Observations of the experimental female monarchs studied here combined with results reported by Fisher et al. (2020), who tracked female monarch movement over a restored prairie, provides an opportunity to quantify movement characteristics and behaviors while monarchs traverse within the matrix and favorable habitat. While traversing the sod field, a representative of the matrix, experimental monarchs performed direct displacement, as evidenced by shallow turn angles and the similarity between Euclidian distance and total distance traversed. Similar observations of straight flights by monarchs moving through a grass matrix among small patches of milkweed were also described by Zalucki and Kitching (1982b). In contrast, when monarchs were observed flying in a restored prairie, the majority of turn angles were approximately 180° and the Euclidian distance was significantly smaller than the total distance traversed, consistent with torturous movements (Fisher et al. 2020). In both studies, large flight steps exiting the focal areas were observed, which could indicate evidence of emigration and initiation of unguided direct displacement. In the current study, we observed 46 flight steps exiting the sod fields ranging from 13.8 to 800.6 m with a mean of 292.8 ± 192.5 m. Fisher et al. (2020) reported four individuals exited the restored prairie with flight steps ranging from 75 to 213 m. Similar observations of direct displacement through the matrix and torturous movement over favorable habitat are reported with other Lepidopteran species. Fender's blue butterflies have been observed to stop less frequently, perform more directed flights, and have a lower deviation in turn angle when they traverse the matrix than when they are within a habitat patch (Schultz and Crone 2001). Likewise, silver-studded blue butterflies (Plebejus argus) have been observed to exhibit faster and straighter flights over poor habitats than over high-quality habitats (Fernández et al. 2016).

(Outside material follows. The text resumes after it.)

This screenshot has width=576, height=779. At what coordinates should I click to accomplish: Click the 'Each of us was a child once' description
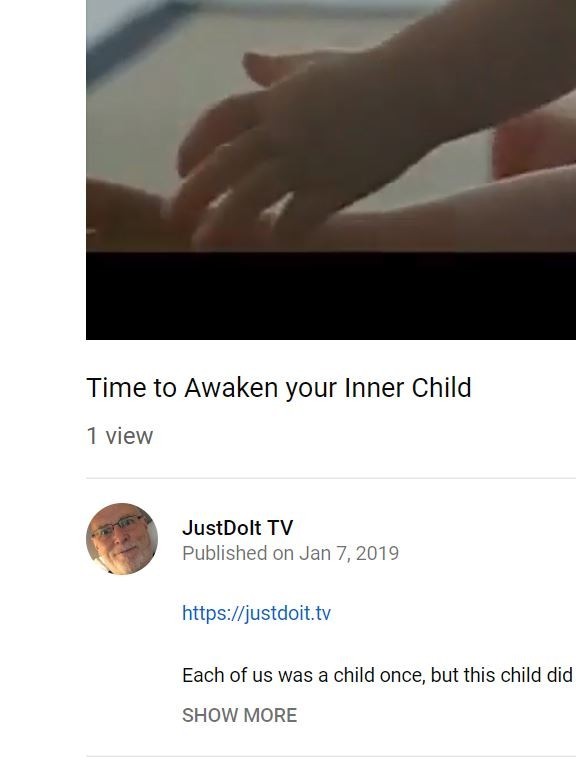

Knowing the distance at which animals can detect suitable habitat and the behavioral attributes of movement have implications for creating functional connectivity across fragmented landscapes (Lima and Zollner 1996, Zollner and Lima 1997, Baguette and Van Dyck 2007, Delattre et al. 2010). Our empirical evidence suggests the perceptual range of breeding season female monarchs to host plants and nectar forage resources can be up to or exceed 125 m. Large flight steps exiting the sod field of up to 800.6 m indicate emigration and initiation of unguided direct displacement behavior while searching for a new suitable habitat. Based on our observation that the majority of flight steps that terminated on a resource plant were ≤50 m, we suggest establishing new habitat patches ∼50 m apart to encourage facilitated movement rather than unguided displacement behavior. Establishing spatial arrangements of habitat patches ∼50 m apart in marginal cropland, grass-dominated sites, and road rights of ways will ensure the grain of resource patches matches the spatial scale of the female monarch's perception.